Normally, postponements come after ordinances are introduced, often after public hearings are held, which are part of the process of their being enacted. But this time, despite Casagranda’s pleas not to do so, the council cut it off at an earlier stage, saying neither they, nor the administration, had had enough time to study the proposed changes. City Manager Jim Hunt said he received the ordinance on Thursday afternoon prior to Monday night’s meeting.
The ordinance proposes more than two pages of additions to the Seward City Code, with sections related to a manufacturer’s of additives’ accountability, transparency/disclosure, compliance with Alaska Law, conformance with industry standards, violations and severability.
Casagranda says that the 50 producers of fluoride for public water systems, who have been contacted with a questionnaire, had refused to respond. The questionnaire asked them to name exactly what substances the manufacturers use in their product, and to guarantee that that these chemicals are safe for everyone in the population, including babies and young children. They also want the manufacturers to provide all of the studies done on their chemicals, and currently underway, in order to prove that they are safe. The American Medical Association itself now says that fluoride is unsafe for infants, Casagranda said.

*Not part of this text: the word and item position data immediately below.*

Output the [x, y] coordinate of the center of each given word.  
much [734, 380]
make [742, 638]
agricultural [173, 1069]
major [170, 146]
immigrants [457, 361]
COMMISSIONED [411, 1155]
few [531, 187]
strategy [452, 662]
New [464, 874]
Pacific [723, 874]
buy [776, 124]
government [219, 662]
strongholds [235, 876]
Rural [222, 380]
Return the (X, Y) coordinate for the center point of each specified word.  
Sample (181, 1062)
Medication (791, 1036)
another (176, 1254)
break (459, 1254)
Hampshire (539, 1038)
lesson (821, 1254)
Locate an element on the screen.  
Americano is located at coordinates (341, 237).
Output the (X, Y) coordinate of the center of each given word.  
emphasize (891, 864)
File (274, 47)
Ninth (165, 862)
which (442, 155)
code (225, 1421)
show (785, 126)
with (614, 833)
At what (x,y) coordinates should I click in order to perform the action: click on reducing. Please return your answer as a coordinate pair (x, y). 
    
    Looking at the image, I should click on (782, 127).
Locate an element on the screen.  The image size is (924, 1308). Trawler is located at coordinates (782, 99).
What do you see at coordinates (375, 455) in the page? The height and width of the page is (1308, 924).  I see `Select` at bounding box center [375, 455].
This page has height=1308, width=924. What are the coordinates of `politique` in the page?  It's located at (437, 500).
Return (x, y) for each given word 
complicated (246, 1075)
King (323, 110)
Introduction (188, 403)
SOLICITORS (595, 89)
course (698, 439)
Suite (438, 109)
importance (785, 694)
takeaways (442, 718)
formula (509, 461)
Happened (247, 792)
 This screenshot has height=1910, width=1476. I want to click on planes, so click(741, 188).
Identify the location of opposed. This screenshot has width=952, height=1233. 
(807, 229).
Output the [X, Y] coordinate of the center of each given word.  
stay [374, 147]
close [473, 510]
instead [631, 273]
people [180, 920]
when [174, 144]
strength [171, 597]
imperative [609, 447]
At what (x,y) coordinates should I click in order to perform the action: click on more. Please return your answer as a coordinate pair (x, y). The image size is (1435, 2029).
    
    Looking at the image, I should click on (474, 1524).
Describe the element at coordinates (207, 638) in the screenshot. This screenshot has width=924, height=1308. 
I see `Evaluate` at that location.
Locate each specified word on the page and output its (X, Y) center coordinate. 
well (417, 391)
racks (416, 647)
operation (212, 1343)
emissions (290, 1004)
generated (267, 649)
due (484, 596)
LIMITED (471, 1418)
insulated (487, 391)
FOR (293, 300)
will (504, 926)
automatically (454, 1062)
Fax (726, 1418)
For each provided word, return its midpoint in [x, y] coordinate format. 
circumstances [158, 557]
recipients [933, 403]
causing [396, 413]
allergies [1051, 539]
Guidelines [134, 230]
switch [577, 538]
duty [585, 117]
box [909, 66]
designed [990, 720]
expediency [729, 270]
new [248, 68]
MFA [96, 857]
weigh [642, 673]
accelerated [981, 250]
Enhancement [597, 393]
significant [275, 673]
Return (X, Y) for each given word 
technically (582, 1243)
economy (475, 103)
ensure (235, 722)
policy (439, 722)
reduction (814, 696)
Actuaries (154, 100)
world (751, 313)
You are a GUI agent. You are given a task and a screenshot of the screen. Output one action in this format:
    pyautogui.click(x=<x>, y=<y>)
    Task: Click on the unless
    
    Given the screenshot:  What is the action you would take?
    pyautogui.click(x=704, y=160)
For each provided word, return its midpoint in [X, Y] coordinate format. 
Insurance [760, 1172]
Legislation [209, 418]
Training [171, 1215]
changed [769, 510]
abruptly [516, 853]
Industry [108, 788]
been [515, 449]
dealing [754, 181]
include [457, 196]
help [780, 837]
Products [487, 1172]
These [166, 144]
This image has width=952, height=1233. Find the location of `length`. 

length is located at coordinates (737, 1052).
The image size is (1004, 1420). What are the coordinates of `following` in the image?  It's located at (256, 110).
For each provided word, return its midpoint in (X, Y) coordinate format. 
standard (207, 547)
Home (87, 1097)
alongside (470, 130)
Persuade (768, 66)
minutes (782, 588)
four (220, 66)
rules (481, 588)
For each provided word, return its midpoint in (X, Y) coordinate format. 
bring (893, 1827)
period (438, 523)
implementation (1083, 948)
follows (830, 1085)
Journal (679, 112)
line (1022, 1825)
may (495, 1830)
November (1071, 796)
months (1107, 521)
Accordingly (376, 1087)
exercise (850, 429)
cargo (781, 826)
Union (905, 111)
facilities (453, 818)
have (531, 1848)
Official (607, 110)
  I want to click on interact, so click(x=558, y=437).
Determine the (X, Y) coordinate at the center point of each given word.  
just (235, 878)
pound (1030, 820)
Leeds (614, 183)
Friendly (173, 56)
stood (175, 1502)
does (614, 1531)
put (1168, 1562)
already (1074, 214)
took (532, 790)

As it happened, Dr. John French, an environmental toxicologist who was called by former Seward City Managers Phillip Oates to testify about the fluoridation debate when last it arose in Seward years ago, was in the council audience to speak about the Prince William Sound Regional Citizens Advisory Council, which meets here later this month.
“I’m very, very disappointed to see this ordinance come forward, and I’m certain that this public hearing will be very, very contentious,” French warned. “This ordinance appears to be a lot of half-truths hidden behind a lot of smoke and mirrors.” He reiterated an argument he had made at former council debates. “Things are never completely safe. Nothing is not toxic at some level. What is not poison is but a matter of degree,” he said.
Maya Moriarty, local dentist Mike Moriarty’s wife and dental employee who helped spearhead the Seward Wellness for All’s committee that proposed city fluoridation a few years ago, also spoke up.
For the council to consider the ordinance at this time was putting the cart before the horse, she said. “Council hasn’t voted on water fluoridation because you have not yet heard about the costs,” she said. “Why vote on something so technical when you haven’t voted yet on whether you would implement it?”
When last the council considered fluoridating the city water, they agreed to postpone action until they could learn more about its cost and applicability to the Seward water distribution system, which was in the process of being rebuilt, with a new, large water tank replacing aging smaller ones. To date they have not heard back from the construction engineers as the tank has yet to be built.
Among the claims Casagranda’s ordinance makes to argue for the need for the ordinance: The U.S. Environmental Protection Agency no longer has oversight responsibilities for direct water additives, there are no federal safety standards, and the voluntary industry self-regulation standard, known as NSI/NSF Standard 6, adopted by Alaska, is administrated by a non-governmental body with no direct responsibility to health agencies or consumers, the ordinance states. It also claims that public policy discussions are underway about the potential for adding lithium to the public water to alter human mood imbalances and reduce suicides, and statin drugs to reduce cholesterol.
Matt Hershock, a citizen, business owner who spoke in favor of the ordinance put it this way: “Why would someone put something in the water without knowing the ingredients? It just blows my mind!”